The Rocky Hill home at 94 Princeton Avenue was known as Noonan House, named for a Princeton community member and donor. The house has been secured with a chain link fence and the windows will be boarded up.
The residents are housed temporary in a local hotel and Eden is currently searching for a new residence that will meet the strict safety codes required by the NJ State Division of Developmental Disabilities.
“It’s too soon to tell if we will rebuild,” McAleer says.
Rocky Hill Fire Chief Todd Harris says his department received a call from the Somerset County 911 Dispatch at 6:32 pm on April 21 and that Rocky Hill Engine 531 was the first to arrive at the scene of the fire, at 6:35 pm — a three-minute response time.

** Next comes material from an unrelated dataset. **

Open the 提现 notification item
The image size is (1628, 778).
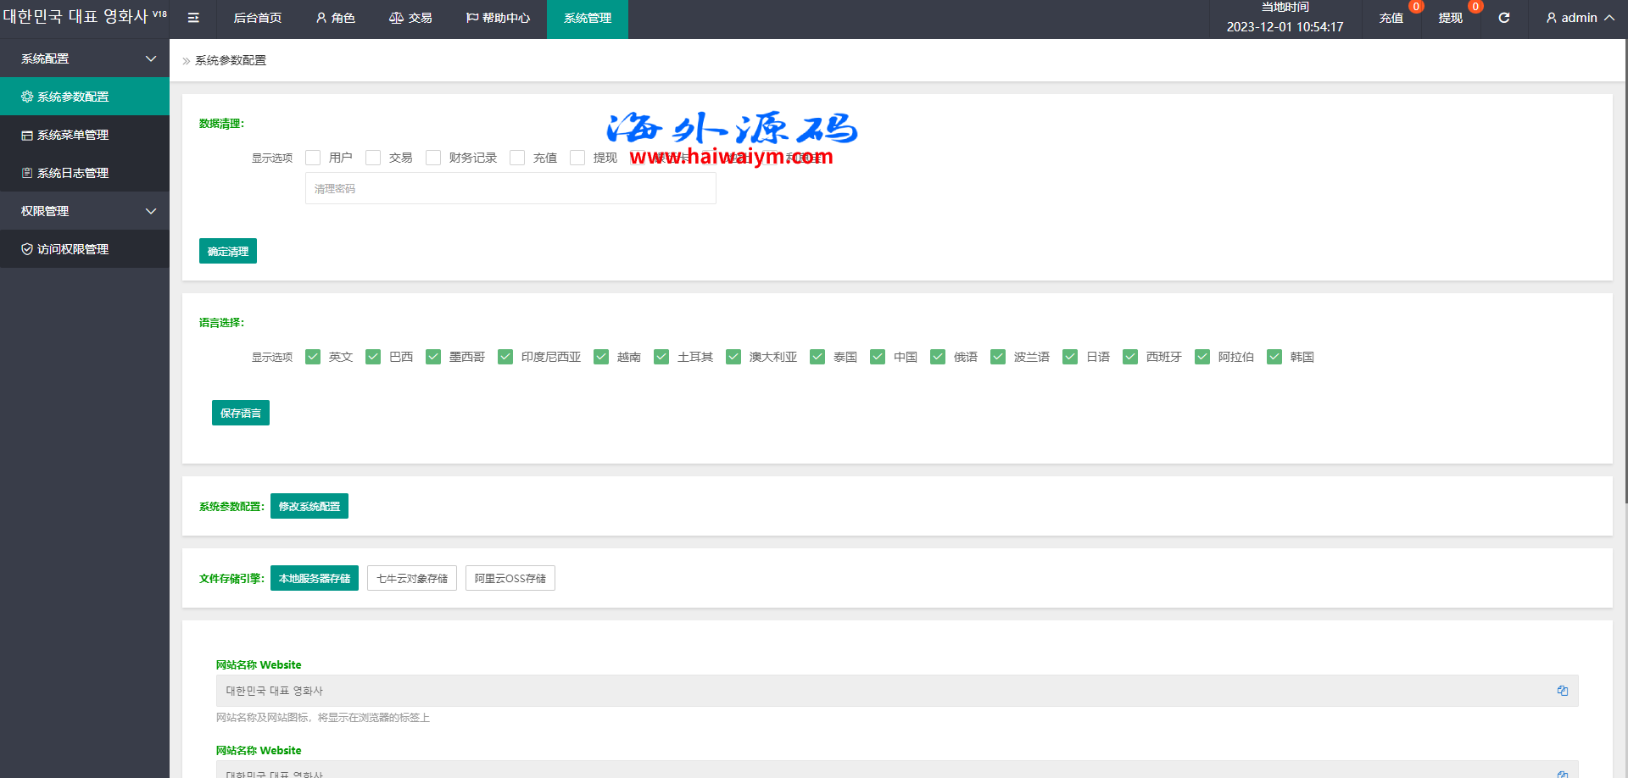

“Upon arrival, we assured all individuals were safely out of the structure,” Harris says. “Fire presented out the front door and windows,” prompting him to call for a 2nd Alarm.
In addition to Rocky Hill, firefighters from eight stations responded, including: Montgomery Volunteer Fire Company Station 45 (off Griggstown Road); Montgomery Volunteer Company No 2 or Station 46, (off Route 518 in Blawenburg); Kingston Volunteer Fire Department; Griggstown Fire Company Station 35; as well as Princeton, Hopewell, and Flagtown.
Rocky Hill and Montgomery Township first aid squads were also at the scene to establish a firefighter rehab.
Chief Harris made the call to fight the fire using a “defensive operation,” meaning he kept everybody outside. “We had heavy fire conditions," he said, "the residents had been evacuated, and I didn’t want to risk a structural collapse on the men.”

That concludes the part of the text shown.